#### Work required
From the line with "Go to カレンダー in the sidebar" through the final line of the entries below, write out each line exactly and nothing else.

#### Records for this exercise

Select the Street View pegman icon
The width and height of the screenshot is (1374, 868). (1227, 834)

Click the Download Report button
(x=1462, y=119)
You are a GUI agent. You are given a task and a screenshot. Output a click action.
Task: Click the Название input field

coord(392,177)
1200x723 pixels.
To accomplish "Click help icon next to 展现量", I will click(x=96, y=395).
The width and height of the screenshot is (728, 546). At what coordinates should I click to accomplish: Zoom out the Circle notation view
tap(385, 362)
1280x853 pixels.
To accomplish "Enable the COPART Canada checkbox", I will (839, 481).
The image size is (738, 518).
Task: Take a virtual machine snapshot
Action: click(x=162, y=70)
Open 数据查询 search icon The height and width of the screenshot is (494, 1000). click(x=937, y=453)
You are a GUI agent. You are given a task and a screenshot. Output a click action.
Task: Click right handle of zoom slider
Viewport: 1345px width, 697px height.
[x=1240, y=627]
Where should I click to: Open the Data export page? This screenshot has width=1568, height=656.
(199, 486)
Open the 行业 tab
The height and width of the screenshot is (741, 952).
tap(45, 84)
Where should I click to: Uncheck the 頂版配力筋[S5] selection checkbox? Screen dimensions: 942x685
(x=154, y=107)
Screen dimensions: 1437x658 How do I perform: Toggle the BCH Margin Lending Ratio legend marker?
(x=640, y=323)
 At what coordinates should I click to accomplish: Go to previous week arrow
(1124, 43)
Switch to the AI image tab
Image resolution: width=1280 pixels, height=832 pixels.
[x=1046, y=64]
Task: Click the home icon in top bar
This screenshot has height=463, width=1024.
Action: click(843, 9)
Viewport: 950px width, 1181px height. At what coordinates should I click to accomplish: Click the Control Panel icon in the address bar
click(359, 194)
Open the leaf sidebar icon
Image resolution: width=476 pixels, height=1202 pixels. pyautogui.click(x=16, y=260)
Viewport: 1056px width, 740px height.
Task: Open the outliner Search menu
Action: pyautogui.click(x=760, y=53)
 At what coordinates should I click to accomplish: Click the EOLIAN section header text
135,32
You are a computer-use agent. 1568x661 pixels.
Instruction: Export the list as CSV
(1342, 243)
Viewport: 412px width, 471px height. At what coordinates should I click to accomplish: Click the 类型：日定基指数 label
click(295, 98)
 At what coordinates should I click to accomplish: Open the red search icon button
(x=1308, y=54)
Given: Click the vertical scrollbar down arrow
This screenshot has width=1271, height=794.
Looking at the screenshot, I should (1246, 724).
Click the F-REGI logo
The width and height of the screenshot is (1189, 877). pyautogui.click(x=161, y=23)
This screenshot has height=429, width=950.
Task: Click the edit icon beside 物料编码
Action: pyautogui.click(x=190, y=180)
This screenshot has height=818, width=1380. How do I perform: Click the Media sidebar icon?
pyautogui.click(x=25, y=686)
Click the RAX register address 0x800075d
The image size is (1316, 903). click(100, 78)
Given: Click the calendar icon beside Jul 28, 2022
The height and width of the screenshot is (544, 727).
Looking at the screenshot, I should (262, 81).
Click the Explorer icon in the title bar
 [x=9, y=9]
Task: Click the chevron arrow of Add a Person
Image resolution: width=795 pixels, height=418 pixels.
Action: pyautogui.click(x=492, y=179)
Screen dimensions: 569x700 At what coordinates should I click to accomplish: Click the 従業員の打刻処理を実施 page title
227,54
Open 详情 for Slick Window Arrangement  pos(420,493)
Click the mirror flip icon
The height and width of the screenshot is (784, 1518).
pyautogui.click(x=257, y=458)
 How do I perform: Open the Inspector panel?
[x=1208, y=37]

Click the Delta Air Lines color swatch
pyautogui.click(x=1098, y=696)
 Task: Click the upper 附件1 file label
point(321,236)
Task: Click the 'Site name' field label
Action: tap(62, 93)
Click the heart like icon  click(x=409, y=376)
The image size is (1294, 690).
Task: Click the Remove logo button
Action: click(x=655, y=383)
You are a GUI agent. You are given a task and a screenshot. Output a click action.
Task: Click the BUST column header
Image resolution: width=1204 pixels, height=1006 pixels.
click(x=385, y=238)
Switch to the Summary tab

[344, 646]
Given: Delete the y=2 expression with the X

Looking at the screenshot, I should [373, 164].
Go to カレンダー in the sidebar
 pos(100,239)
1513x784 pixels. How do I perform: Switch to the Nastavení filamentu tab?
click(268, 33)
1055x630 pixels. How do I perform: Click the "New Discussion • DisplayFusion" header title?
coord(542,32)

#### Completed task
Go to カレンダー in the sidebar
 pos(100,239)
1513x784 pixels. How do I perform: Switch to the Nastavení filamentu tab?
click(268, 33)
1055x630 pixels. How do I perform: Click the "New Discussion • DisplayFusion" header title?
coord(542,32)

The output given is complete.